Pour l'historien Phan Huy Lê, le vieux quartier de Hanoi fait face à une pression démographique. Le nombre de foyers par maison oblongue a été porté à 4-5, contre un au début. À une telle densité vient s'ajouter la non réalisation du plan de transfert de la population. Les problèmes économiques, non moins aigus, placent les autorités municipales devant cette alternative : soit lier la préservation au développement économique, soit laisser se détériorer les vestiges et se dégrader la vie.
Préserver le patrimoine devra aller de pair avec améliorer la vie des gens et, par ricochet, faire en telle sorte que les habitants du vieux quartier comprennent qu'ils peuvent en tirer profit. Mieux leur patrimoine est protégé, mieux ils vivront, relève M. Lê.
Ces 2 dernières années, les autorités de l'arrondissement de Hoàn Kiêm mettent d'énormes efforts à effectuer des travaux de préservation, de restauration et de valorisation du vieux quartier.
Les travaux se heurtent à 4 courants d'idée, parfois contradictoires. Les uns se montrent sceptiques, voulant donner libre cours au développement, jugeant qu'il est trop tard pour intervenir. Les autres se prononcent pour un laisser-aller, l'économie de marché faisant jouer son rôle. D'autres encore fondent leurs espoirs sur une sorte de prédestination, ne préservant que l'âme du vieux quartier. Certains d'autres se veulent réalistes, trouvant nécessaire d'intervenir comme il faut pour créer un nouvel environnement urbain en étroite relation avec le passé.
Les résultats d'enquête d'un groupe de chercheurs de l'Université d'architecture de Hanoi, récemment rendus publics, montrent que les autorités et la population ne sont pas sur la même longueur d'onde.

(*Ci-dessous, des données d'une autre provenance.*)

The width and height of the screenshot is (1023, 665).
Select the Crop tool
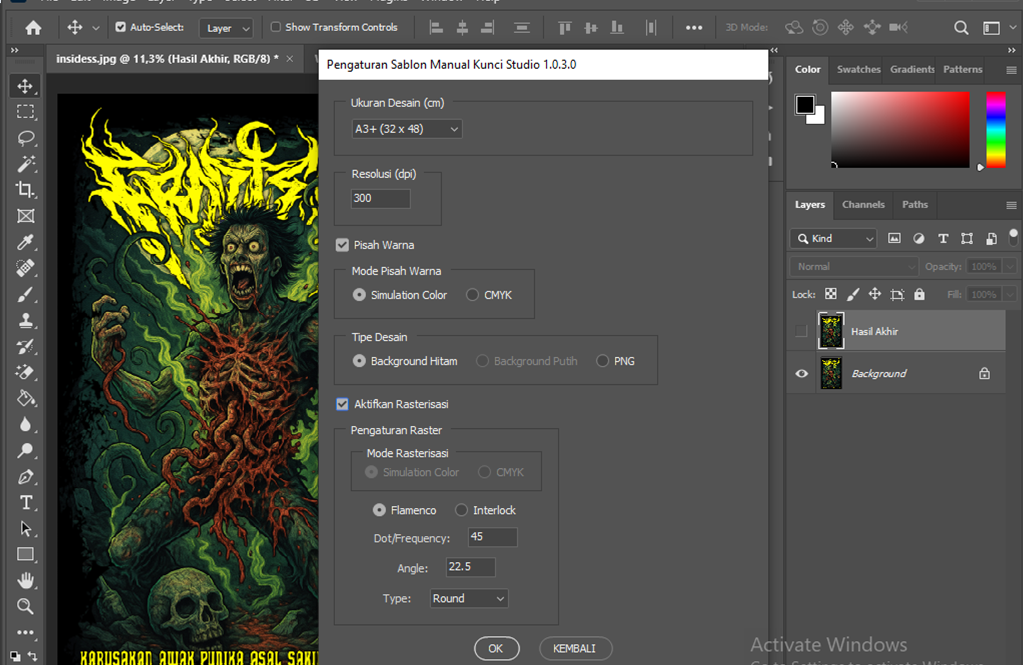click(x=26, y=190)
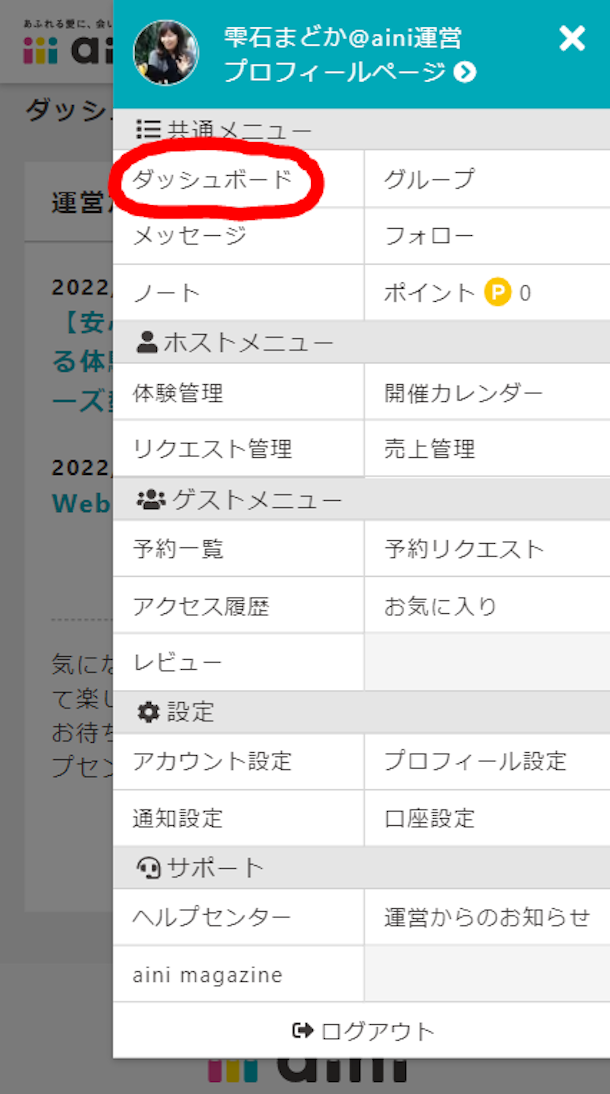Screen dimensions: 610x1094
Task: Close the menu with the X icon
Action: 572,39
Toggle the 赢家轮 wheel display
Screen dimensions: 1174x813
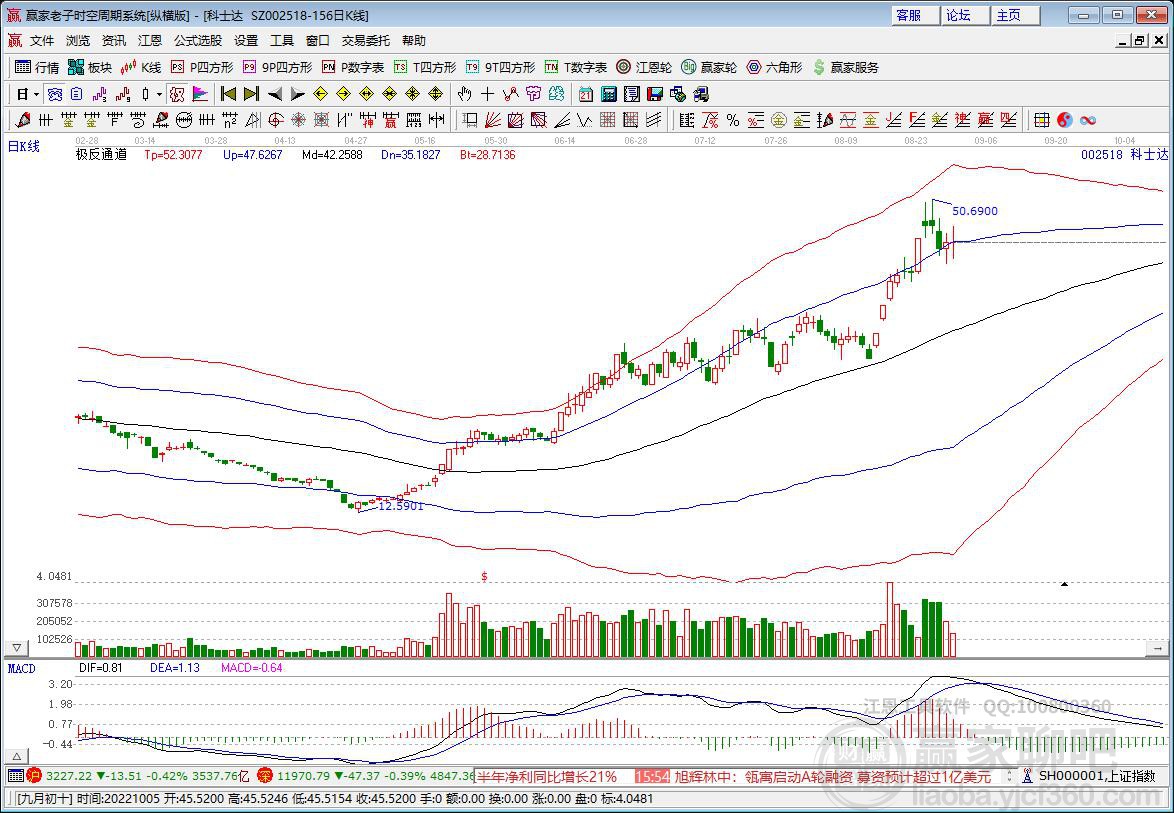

Quelque 60% des foyers établis dans le vieux quartier ont leurs propres besoins : restaurer les maisons d'habitation et améliorer les conditions de vie sous l'impulsion du développement économique. Les autorités donnent la priorité à la préservation des valeurs culturelles du quartier et de son architecture typique. Un certain nombre d'habitants passent outre les réglementations imposées par les autorités, la vie oblige. Conséquences : rues méconnaissables, styles d'architecture cosmopolites, constructions anarchiques…
L'enquête montre également que 43% des habitants, notamment les gens aisés, du vieux quartier se déclarent disposés à financer les travaux de restauration contre 20% qui disent non, alors que 37% sont pour un "oui, mais…". Un gros budget s'impose donc dans un double but : préserver le patrimoine et assurer les intérêts des habitants alors que les sources financières disponibles sont faibles.
Ce sont 2 contradictions nées du processus de préservation et de valorisation du vieux quartier. Cet écueil ne pourra être franchi que si les autorités et la population se mettent d'accord sur les orientations : statu quo (sans aucune intervention humaine) ou combinaison de la préservation et du développement, estiment les experts.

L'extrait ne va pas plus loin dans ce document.